# GIVEN EXERCISE:
Transcribe word for word the lines running from the line with "Where should I click to: Click" through the end of the records, and leave the pictures out of your answer.
[Start of EXTRACTED MATERIAL]
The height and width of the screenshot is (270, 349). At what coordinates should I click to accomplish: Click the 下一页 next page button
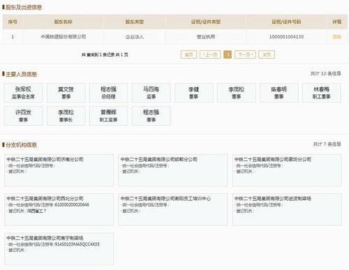[245, 54]
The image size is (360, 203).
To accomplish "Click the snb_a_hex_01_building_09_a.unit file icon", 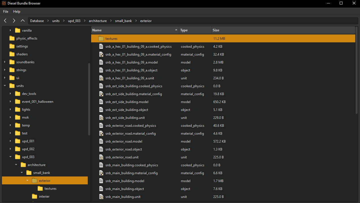I will tap(101, 78).
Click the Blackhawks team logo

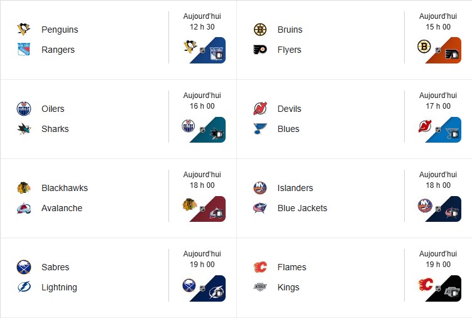(x=24, y=188)
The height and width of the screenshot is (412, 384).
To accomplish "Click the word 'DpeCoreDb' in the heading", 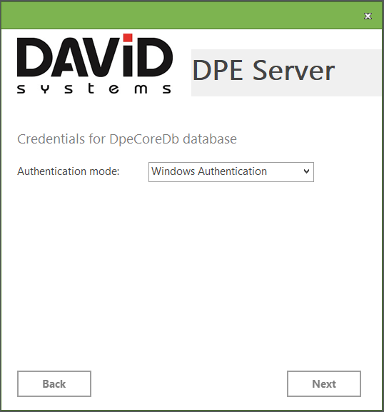I will click(x=144, y=139).
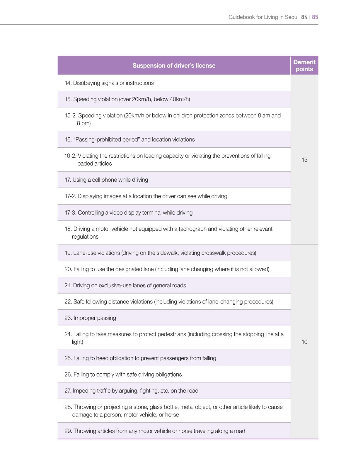Click the 10 demerit points cell
Image resolution: width=346 pixels, height=462 pixels.
(x=304, y=342)
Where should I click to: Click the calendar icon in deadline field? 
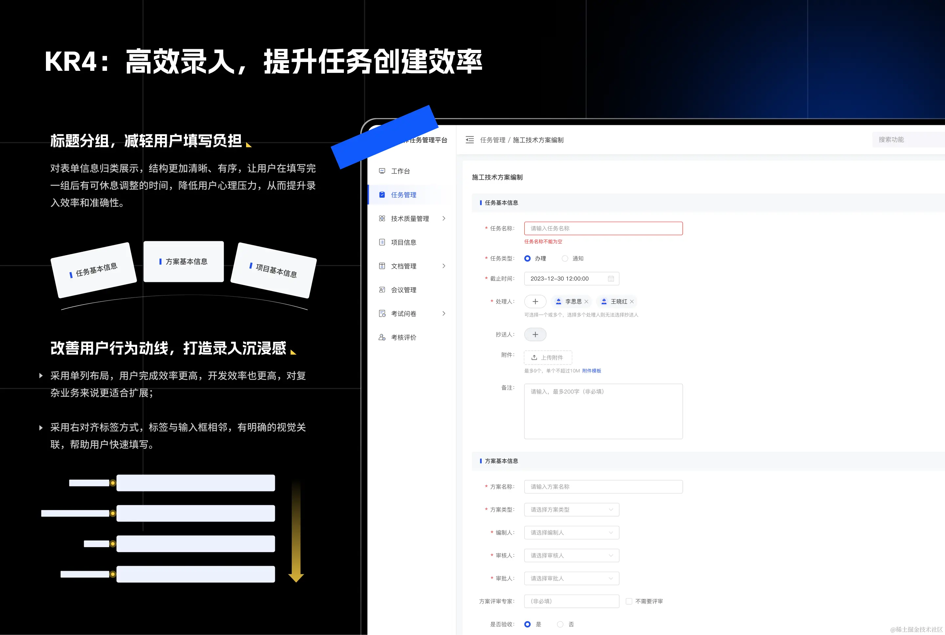[611, 279]
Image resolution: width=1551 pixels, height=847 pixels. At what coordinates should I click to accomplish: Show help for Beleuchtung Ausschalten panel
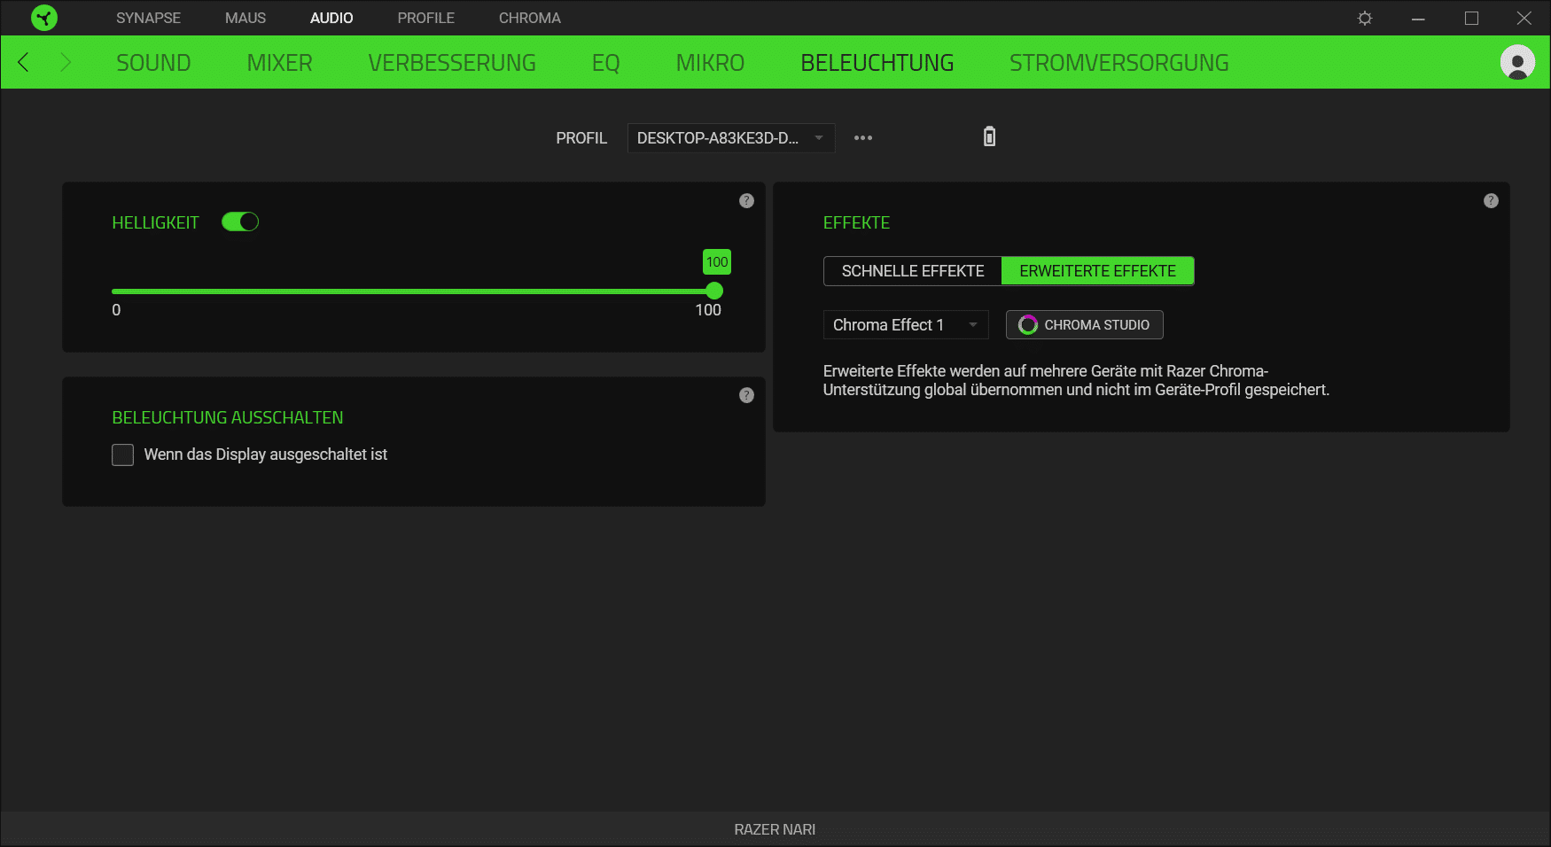pyautogui.click(x=746, y=395)
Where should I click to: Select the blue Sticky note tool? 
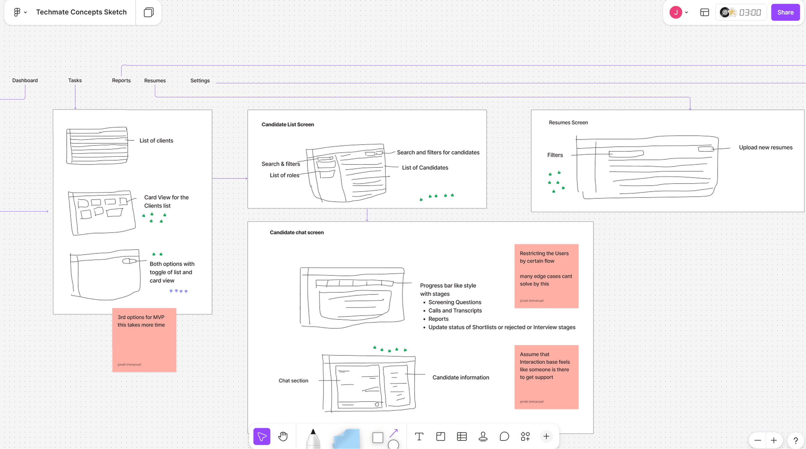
[End of EXTRACTED MATERIAL]
# SOLVED PROBLEM:
Where should I click to: Click the calendar icon in deadline field? 
[611, 279]
Image resolution: width=1551 pixels, height=847 pixels. At what coordinates should I click to accomplish: Show help for Beleuchtung Ausschalten panel
pyautogui.click(x=746, y=395)
Where should I click to: Select the blue Sticky note tool? 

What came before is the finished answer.